* [Brief] A single number is all that's needed: how many lines in the data contain the string "white".

* [Collected data]
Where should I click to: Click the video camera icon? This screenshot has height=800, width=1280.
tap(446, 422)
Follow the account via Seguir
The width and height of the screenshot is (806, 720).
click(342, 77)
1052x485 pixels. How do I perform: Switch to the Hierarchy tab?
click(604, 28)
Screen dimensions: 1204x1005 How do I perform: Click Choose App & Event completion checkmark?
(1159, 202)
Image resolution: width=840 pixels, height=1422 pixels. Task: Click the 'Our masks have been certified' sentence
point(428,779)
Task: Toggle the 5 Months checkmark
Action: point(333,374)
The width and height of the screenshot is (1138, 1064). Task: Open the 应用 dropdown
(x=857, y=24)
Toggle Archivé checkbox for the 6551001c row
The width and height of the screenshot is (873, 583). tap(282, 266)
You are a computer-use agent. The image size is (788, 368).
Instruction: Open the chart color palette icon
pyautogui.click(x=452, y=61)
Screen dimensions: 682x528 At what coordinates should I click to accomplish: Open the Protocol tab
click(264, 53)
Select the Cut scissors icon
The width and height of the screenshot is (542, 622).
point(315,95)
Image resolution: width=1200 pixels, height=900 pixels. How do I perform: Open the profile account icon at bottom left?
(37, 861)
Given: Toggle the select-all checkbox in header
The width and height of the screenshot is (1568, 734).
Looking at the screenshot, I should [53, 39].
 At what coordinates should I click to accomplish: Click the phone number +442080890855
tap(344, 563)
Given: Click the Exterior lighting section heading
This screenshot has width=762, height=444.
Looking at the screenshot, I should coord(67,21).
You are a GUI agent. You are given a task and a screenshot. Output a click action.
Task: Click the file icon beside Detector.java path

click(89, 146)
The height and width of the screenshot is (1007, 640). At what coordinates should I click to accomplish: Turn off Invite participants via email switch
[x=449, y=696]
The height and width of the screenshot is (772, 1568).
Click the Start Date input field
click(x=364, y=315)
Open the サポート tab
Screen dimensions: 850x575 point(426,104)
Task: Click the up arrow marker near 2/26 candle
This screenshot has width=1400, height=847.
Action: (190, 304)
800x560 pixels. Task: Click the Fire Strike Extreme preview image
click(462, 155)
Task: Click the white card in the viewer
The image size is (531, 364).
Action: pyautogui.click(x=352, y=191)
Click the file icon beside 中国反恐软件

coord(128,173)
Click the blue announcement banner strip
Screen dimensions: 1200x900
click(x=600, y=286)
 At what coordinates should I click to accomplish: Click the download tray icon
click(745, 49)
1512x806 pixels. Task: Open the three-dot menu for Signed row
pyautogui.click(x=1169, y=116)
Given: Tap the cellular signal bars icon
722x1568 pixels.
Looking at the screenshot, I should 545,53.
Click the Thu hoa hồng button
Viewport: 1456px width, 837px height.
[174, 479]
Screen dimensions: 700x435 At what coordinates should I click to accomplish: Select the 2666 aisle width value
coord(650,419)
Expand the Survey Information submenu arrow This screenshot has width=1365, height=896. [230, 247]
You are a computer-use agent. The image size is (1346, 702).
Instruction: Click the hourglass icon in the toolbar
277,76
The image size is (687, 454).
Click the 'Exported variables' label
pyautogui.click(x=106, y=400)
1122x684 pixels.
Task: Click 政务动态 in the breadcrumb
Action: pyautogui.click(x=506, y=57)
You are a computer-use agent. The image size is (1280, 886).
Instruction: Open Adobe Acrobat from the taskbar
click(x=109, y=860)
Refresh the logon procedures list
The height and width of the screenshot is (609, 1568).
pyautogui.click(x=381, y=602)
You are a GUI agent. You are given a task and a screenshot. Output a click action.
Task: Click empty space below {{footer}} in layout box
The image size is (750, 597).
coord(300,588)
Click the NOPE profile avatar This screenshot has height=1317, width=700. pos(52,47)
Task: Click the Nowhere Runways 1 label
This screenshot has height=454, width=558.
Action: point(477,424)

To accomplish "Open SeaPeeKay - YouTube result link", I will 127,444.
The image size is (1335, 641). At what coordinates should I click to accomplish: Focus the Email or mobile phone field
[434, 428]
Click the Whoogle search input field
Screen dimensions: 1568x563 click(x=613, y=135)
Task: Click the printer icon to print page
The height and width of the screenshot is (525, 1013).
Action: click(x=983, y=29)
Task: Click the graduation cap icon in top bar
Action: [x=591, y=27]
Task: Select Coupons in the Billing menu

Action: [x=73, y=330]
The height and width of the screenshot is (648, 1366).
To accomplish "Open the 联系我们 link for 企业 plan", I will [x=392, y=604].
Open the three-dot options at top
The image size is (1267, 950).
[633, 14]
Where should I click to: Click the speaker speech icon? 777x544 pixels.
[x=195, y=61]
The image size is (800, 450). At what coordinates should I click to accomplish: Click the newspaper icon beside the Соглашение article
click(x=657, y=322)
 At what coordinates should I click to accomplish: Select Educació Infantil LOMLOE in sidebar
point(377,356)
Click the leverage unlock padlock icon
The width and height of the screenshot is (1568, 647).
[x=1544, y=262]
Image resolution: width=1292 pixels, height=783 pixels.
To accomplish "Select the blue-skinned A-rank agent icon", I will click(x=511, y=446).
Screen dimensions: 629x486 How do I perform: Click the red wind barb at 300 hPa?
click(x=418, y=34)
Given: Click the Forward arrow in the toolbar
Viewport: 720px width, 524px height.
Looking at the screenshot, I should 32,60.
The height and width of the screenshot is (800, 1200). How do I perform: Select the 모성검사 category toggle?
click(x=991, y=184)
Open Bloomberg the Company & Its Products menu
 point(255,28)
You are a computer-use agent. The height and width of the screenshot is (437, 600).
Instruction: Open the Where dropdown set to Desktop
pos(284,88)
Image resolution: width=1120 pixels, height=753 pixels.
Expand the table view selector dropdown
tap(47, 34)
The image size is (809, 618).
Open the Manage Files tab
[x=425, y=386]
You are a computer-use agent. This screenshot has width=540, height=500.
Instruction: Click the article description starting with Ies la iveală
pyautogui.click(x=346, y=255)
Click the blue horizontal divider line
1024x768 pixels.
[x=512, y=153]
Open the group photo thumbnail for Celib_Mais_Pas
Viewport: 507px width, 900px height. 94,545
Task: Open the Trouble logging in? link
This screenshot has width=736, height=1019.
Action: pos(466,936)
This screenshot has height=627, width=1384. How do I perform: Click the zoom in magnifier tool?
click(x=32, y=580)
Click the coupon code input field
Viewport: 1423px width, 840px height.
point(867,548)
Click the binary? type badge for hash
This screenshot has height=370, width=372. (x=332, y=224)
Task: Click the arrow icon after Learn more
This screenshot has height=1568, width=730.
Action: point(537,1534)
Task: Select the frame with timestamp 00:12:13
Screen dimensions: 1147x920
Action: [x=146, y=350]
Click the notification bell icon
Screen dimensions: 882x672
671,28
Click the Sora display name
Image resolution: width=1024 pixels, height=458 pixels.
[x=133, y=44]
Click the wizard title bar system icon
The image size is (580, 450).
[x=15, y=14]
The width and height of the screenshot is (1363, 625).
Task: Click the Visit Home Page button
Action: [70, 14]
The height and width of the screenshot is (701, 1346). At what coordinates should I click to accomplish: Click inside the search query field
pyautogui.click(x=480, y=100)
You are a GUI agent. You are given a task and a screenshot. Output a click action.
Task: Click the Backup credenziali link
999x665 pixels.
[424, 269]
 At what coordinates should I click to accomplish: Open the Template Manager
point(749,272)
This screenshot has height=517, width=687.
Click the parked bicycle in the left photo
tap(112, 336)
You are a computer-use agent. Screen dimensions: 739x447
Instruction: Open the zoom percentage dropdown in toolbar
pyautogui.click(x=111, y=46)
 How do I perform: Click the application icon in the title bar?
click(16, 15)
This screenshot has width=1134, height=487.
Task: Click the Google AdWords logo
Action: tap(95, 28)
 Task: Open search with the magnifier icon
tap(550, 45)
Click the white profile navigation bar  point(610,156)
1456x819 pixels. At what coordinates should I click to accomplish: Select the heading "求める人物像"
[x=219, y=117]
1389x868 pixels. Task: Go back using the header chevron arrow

* [Task output] 2